"Sábio não é quem leu 150 livros, mas quem conseguiu amar um livro."
06/11/2007 13:39
A OBRA PRIMA DE ÍTALO CALVINO
AS CIDADES INVISÍVEIS
Nem sempre a melhor leitura está nos lançamentos da semana, nem nos dez mais lidos da temporada. Buscar edições anteriores, de livros consagrados é uma recomendação que faço, enfaticamente. Costumo ler dois livros simultaneamente: um da temporada, outro consagrado. Dá um equilibrio razoável na montagem da cabeça.
Esta semana abusei. Li uns três ao mesmo tempo, mas um ficou vibrando: As Cidades Invisíveis, do Italo Calvino. Em artigo que escreví ara a revista URBS, da Associação Viva o Centro, comparei-o às Mil e Uma Noites. Mas no livro de Calvino,o narrador é o próprio Marco Polo, que deseja transmitir ao imperador Kubai Khan a grandeza de seu império. Não consegue fazê-lo a partir das riquezas, nem mesmo das pessoas. Só consegue descrever o império contando como são as suas cidades. Aliás, já para Paul Valéry, no Eupalinos, as duas artes que se comunicam abstrata e inteiramente são apenas a música e a arquitetura. Marco Polo pensa do mesmo jeito. Ele percorre as cidades do reino, todas com nomes femininos, como se percorresse o corpo de uma única mulher.
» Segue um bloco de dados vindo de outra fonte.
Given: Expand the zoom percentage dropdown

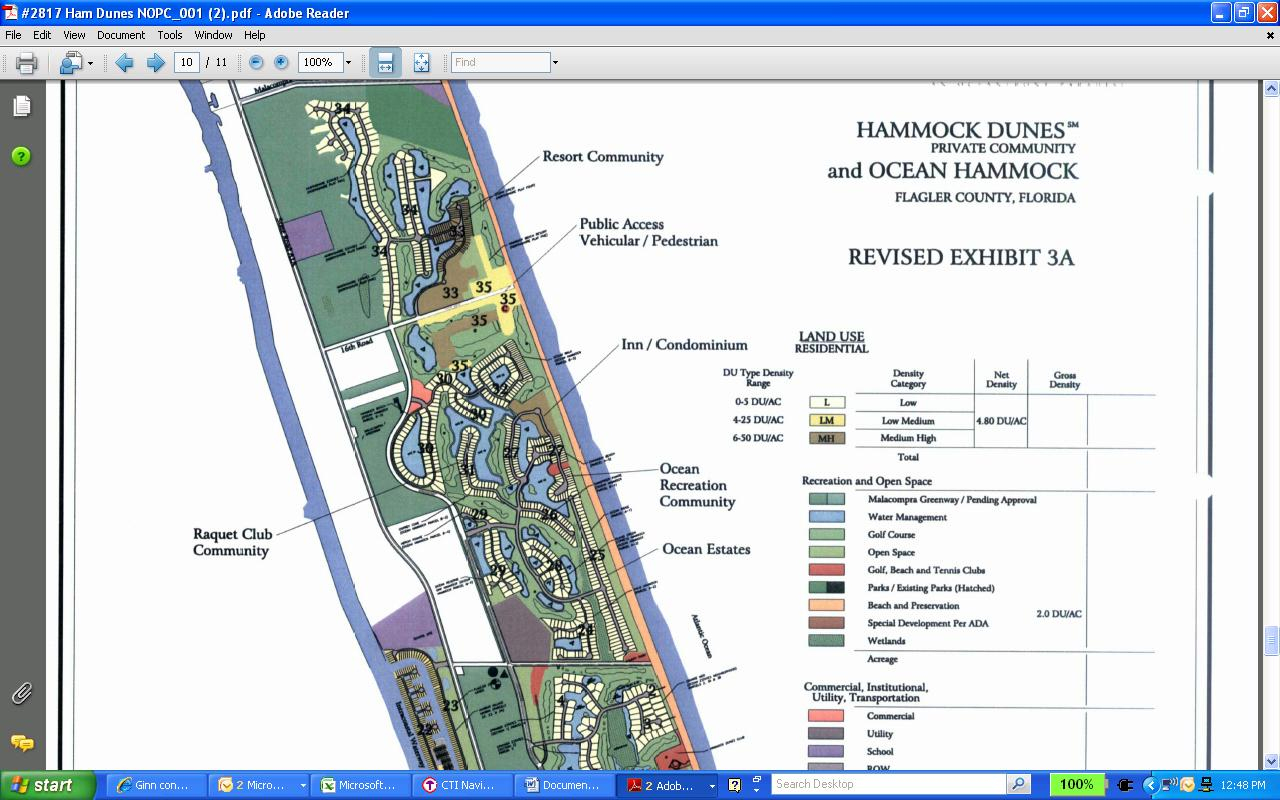Looking at the screenshot, I should pyautogui.click(x=348, y=63).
Não descreve o significado das cidades, que vão da memória até a morte, como uma simples metafísica dos símbolos, mas pelo que elas significam na vida de cada cidade.
Há três pensamentos, transmitidos no livro, que seriam suficientes para despertar nossa curiosidade:
Você sabe melhor do que ninguém, sábio Kubai, que jamais se deve confundir uma cidade com o discurso que a descreve .
Cada cidade recebe a forma do deserto a que se opõe.
Os futuros não realizados são apenas ramos do passado: ramos secos.
Mas nós poderíamos grifar todos os pensamentos do livro.